Эмма кивнула и, махнув на него рукой, поставила на плиту сверкающую джезву.
— Свет, как я вижу, так и не дали.
— Нет…. Сейчас, дай мне минуту, и я разберусь с камином, — повинился Джонс.
— Все нормально. Рассказывай, давай.
Свон с видом эксперта помешивала ложечкой кофе, и Киллиан вдруг подумал, что так и должно пахнуть в доме.
— Нечего рассказывать. Демонам из прошлого плевать, какое сейчас время суток, Свон.
— Ага, скажи мне об этом. Но что-то еще случилось.
— Почему?
— Ты чешешь затылок, значит, нервничаешь. Так, что?

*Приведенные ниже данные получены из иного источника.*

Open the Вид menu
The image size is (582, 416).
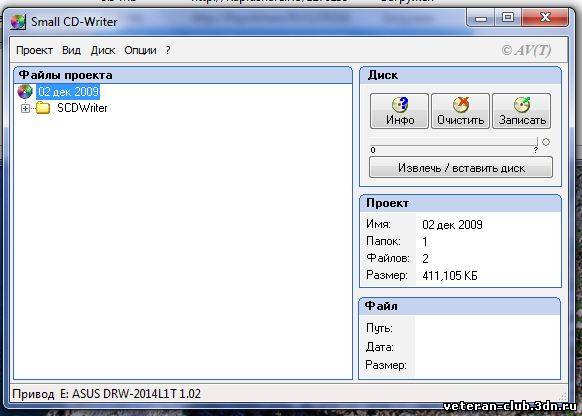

— Мне надо будет уехать на несколько дней, и я не хочу, чтобы ты думала, что я сбегаю, Свон. У меня тетка в Бостоне, надо навестить ее перед Рождеством, помочь утеплить двери на зиму, дров нарубить, да и просто побыть рядом. Я бы мог взять тебя с собой, если хочешь….
Эмма сделала предупреждающий жест и всучила ему чашку.
— Киллиан, мне давно уже не десять лет, и я справлюсь без няньки. К тому же, и за баром, и за участком, и за Реджиной должен кто-то присмотреть.
— То есть, ты остаешься?
— Ну, как видишь, с хромой ногой и без налички, мне абсолютно некуда идти, — улыбнулась Эмма, усаживаясь рядом.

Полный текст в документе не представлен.